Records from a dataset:
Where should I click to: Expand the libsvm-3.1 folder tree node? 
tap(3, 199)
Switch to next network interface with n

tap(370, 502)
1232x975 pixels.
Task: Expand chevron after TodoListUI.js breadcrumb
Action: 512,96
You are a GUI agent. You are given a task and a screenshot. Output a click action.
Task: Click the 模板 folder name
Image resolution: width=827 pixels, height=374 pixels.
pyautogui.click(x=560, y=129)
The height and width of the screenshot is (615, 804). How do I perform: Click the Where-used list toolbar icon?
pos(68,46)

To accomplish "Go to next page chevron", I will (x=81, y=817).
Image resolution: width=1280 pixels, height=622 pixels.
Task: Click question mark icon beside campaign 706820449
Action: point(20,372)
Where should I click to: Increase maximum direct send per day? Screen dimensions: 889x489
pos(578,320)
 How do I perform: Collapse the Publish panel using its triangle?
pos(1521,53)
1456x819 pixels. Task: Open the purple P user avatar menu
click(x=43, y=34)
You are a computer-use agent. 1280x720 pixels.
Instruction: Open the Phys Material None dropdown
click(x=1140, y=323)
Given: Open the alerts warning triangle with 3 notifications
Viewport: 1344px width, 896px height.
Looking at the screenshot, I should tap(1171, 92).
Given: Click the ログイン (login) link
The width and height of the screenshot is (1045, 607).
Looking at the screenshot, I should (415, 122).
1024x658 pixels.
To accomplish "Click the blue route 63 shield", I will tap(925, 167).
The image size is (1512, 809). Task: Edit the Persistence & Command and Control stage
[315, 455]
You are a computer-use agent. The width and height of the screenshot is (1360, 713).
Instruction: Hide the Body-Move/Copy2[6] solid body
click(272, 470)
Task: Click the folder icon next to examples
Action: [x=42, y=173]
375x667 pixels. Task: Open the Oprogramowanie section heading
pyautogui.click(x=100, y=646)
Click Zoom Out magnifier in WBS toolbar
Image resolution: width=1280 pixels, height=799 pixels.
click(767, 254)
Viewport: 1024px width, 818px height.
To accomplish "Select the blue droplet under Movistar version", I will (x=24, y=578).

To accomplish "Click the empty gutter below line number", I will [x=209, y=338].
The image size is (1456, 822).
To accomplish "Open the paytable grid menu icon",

■ **INSTRUCTIONS FOR THE TASK**
Return, without any changes, the lines of the records from the one containing "Where should I click to: Increase" through the end of the records, both ends included.

■ **OUTPUT**
Where should I click to: Increase maximum direct send per day? Screen dimensions: 889x489
pos(578,320)
 How do I perform: Collapse the Publish panel using its triangle?
pos(1521,53)
1456x819 pixels. Task: Open the purple P user avatar menu
click(x=43, y=34)
You are a computer-use agent. 1280x720 pixels.
Instruction: Open the Phys Material None dropdown
click(x=1140, y=323)
Given: Open the alerts warning triangle with 3 notifications
Viewport: 1344px width, 896px height.
Looking at the screenshot, I should tap(1171, 92).
Given: Click the ログイン (login) link
The width and height of the screenshot is (1045, 607).
Looking at the screenshot, I should (415, 122).
1024x658 pixels.
To accomplish "Click the blue route 63 shield", I will tap(925, 167).
The image size is (1512, 809). Task: Edit the Persistence & Command and Control stage
[315, 455]
You are a computer-use agent. The width and height of the screenshot is (1360, 713).
Instruction: Hide the Body-Move/Copy2[6] solid body
click(272, 470)
Task: Click the folder icon next to examples
Action: [x=42, y=173]
375x667 pixels. Task: Open the Oprogramowanie section heading
pyautogui.click(x=100, y=646)
Click Zoom Out magnifier in WBS toolbar
Image resolution: width=1280 pixels, height=799 pixels.
click(767, 254)
Viewport: 1024px width, 818px height.
To accomplish "Select the blue droplet under Movistar version", I will (x=24, y=578).

To accomplish "Click the empty gutter below line number", I will [x=209, y=338].
The image size is (1456, 822).
To accomplish "Open the paytable grid menu icon",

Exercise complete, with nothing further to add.